* _WORK TO BE COMPLETED_: Return copies of the lines below that mention "Policy".

++++ THE DATA

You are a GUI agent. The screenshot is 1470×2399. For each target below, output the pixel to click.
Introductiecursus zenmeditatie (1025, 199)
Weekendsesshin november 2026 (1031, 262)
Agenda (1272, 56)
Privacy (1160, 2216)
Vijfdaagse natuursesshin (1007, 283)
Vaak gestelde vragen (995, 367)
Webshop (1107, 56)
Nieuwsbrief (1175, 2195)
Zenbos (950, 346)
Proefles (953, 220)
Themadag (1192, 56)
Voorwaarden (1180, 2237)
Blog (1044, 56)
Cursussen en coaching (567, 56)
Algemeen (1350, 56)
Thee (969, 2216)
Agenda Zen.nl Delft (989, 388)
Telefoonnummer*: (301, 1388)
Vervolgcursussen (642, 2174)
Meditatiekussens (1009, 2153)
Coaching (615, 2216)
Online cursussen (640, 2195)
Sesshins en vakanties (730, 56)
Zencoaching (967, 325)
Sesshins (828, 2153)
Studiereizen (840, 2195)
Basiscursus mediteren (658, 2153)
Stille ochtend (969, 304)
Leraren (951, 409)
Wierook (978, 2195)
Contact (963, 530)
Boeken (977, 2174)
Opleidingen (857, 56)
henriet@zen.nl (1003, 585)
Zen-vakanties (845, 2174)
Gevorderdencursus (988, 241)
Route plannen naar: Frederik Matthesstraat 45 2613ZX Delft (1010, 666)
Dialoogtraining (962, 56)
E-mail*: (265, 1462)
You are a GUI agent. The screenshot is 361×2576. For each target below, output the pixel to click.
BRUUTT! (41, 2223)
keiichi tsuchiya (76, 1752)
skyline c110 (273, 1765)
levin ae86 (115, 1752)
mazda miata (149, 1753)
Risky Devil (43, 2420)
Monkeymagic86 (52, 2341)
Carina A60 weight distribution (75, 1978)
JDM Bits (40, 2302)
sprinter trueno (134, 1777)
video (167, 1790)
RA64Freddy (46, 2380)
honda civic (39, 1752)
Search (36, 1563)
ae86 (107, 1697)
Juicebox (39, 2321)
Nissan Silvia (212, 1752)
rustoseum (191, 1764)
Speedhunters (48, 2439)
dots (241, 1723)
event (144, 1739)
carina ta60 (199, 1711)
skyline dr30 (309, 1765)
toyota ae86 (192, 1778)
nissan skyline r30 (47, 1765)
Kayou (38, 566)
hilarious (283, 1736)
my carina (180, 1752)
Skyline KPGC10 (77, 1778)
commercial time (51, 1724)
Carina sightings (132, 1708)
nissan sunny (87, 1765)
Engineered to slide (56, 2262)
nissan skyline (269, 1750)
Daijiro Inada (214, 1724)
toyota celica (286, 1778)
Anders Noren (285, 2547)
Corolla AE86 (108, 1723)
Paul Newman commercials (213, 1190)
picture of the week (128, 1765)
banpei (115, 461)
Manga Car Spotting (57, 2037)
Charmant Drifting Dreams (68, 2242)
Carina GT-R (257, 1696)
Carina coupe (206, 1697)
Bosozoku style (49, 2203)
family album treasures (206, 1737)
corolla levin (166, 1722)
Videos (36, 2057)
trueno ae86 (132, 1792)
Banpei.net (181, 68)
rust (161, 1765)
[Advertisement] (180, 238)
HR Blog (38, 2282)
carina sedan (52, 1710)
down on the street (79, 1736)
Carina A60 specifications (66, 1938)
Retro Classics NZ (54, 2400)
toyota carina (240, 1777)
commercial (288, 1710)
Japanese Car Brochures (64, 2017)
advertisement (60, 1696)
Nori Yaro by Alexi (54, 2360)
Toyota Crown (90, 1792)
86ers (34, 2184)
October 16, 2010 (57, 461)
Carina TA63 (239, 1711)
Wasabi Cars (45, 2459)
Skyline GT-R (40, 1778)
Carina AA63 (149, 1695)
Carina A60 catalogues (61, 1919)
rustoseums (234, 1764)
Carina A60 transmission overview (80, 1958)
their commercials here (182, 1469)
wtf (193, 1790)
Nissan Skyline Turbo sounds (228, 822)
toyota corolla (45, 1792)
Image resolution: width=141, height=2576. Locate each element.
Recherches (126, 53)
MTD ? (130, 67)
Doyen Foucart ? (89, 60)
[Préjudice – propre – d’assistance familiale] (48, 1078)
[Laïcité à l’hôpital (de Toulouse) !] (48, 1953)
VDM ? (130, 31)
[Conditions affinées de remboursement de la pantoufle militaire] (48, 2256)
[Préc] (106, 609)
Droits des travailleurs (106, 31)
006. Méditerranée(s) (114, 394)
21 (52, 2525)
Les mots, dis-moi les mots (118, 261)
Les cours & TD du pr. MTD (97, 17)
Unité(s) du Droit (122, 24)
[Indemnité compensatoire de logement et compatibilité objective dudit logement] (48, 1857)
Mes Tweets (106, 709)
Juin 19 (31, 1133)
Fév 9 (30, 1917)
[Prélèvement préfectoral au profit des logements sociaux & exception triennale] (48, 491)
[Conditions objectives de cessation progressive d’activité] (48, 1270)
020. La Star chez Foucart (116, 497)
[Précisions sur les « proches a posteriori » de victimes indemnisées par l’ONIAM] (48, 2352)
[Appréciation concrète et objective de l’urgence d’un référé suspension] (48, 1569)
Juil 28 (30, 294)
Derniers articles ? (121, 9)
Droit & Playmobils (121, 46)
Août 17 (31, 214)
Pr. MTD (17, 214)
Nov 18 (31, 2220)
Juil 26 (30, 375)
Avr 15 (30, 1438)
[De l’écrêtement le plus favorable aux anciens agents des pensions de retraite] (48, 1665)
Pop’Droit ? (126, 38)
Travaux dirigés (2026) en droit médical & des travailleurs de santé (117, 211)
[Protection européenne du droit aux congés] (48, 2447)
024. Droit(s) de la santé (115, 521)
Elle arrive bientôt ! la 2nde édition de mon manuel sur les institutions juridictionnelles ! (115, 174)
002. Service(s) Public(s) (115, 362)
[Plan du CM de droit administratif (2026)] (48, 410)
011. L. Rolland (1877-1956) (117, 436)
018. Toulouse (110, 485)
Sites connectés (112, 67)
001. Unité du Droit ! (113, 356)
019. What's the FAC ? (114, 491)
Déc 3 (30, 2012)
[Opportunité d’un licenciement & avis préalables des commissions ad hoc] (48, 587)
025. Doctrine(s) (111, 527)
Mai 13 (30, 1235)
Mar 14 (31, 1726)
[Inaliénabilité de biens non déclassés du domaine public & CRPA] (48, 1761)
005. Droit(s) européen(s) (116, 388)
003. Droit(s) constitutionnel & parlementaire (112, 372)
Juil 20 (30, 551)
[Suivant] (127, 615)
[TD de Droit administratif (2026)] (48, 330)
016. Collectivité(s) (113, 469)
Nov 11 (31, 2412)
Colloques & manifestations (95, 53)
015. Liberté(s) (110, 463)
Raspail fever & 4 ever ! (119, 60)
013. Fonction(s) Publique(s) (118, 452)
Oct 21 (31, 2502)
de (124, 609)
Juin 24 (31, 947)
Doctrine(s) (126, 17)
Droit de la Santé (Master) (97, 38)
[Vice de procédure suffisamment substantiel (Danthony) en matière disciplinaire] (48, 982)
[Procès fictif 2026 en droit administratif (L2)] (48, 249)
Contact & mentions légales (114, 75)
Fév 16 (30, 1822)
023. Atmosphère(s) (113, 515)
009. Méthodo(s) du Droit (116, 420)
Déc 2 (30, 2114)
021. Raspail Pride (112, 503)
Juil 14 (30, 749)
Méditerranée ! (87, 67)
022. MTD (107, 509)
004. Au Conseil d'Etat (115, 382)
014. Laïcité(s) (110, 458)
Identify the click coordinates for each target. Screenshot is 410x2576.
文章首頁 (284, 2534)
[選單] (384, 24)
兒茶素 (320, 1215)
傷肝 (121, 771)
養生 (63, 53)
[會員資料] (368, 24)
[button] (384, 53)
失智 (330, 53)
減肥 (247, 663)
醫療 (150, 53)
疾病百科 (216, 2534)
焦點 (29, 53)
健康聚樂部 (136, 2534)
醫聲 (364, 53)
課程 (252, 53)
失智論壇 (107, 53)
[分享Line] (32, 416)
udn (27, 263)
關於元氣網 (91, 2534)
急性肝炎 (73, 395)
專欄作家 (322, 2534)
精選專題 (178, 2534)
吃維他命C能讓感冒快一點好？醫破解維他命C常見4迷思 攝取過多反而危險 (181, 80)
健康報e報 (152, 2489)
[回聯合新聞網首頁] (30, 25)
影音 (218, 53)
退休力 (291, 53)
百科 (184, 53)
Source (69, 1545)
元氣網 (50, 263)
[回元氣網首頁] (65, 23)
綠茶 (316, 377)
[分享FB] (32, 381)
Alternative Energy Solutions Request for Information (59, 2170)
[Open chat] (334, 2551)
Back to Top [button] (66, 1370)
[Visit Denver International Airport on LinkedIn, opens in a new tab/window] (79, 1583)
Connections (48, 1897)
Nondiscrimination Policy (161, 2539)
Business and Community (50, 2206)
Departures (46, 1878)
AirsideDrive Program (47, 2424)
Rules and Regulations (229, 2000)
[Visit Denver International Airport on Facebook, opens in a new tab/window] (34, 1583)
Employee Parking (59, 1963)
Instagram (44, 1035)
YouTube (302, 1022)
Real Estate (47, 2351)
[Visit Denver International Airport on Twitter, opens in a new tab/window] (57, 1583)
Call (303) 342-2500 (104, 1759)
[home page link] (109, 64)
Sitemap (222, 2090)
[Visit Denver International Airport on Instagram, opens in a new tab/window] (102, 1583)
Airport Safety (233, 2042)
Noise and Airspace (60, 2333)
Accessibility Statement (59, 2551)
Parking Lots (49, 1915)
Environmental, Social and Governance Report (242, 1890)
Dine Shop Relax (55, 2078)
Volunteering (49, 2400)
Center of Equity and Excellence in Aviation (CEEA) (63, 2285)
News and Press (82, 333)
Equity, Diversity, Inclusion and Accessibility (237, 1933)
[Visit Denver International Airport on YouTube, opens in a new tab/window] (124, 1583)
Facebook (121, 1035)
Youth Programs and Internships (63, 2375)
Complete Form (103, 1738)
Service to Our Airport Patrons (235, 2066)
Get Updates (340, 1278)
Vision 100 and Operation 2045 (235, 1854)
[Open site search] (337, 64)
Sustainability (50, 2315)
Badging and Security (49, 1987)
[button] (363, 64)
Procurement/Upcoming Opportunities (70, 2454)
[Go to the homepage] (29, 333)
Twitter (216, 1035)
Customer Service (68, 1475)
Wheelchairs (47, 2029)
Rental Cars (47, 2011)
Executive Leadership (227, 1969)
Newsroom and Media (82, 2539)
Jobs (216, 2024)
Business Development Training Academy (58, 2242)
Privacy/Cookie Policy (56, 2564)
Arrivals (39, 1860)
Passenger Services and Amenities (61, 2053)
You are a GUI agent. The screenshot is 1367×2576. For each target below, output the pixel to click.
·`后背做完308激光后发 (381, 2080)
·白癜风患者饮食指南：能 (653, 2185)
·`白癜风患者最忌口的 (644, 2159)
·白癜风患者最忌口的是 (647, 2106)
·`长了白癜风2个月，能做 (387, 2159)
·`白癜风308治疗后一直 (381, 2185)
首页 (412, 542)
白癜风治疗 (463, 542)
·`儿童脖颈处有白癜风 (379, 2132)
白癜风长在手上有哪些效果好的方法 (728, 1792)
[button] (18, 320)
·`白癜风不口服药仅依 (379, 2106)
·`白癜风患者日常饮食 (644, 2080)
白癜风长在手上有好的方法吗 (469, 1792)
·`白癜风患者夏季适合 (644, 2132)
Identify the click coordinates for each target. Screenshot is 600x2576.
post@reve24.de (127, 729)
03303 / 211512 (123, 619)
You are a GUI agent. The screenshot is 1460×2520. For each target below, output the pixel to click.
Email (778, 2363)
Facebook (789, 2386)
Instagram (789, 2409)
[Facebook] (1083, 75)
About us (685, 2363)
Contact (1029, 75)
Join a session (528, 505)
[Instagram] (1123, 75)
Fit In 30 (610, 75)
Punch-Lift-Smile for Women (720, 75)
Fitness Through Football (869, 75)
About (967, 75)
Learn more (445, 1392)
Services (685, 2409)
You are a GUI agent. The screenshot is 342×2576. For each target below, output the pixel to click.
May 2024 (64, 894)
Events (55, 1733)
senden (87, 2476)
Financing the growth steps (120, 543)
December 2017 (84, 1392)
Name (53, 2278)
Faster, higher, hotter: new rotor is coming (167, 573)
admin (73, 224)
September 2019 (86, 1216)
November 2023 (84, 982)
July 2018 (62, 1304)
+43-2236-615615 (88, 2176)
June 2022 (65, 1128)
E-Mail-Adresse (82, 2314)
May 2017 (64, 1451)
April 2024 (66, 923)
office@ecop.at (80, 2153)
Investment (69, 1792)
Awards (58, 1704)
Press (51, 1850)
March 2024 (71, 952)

++++++++

* _ANSWER BOX_:
Nondiscrimination Policy (161, 2539)
Privacy/Cookie Policy (56, 2564)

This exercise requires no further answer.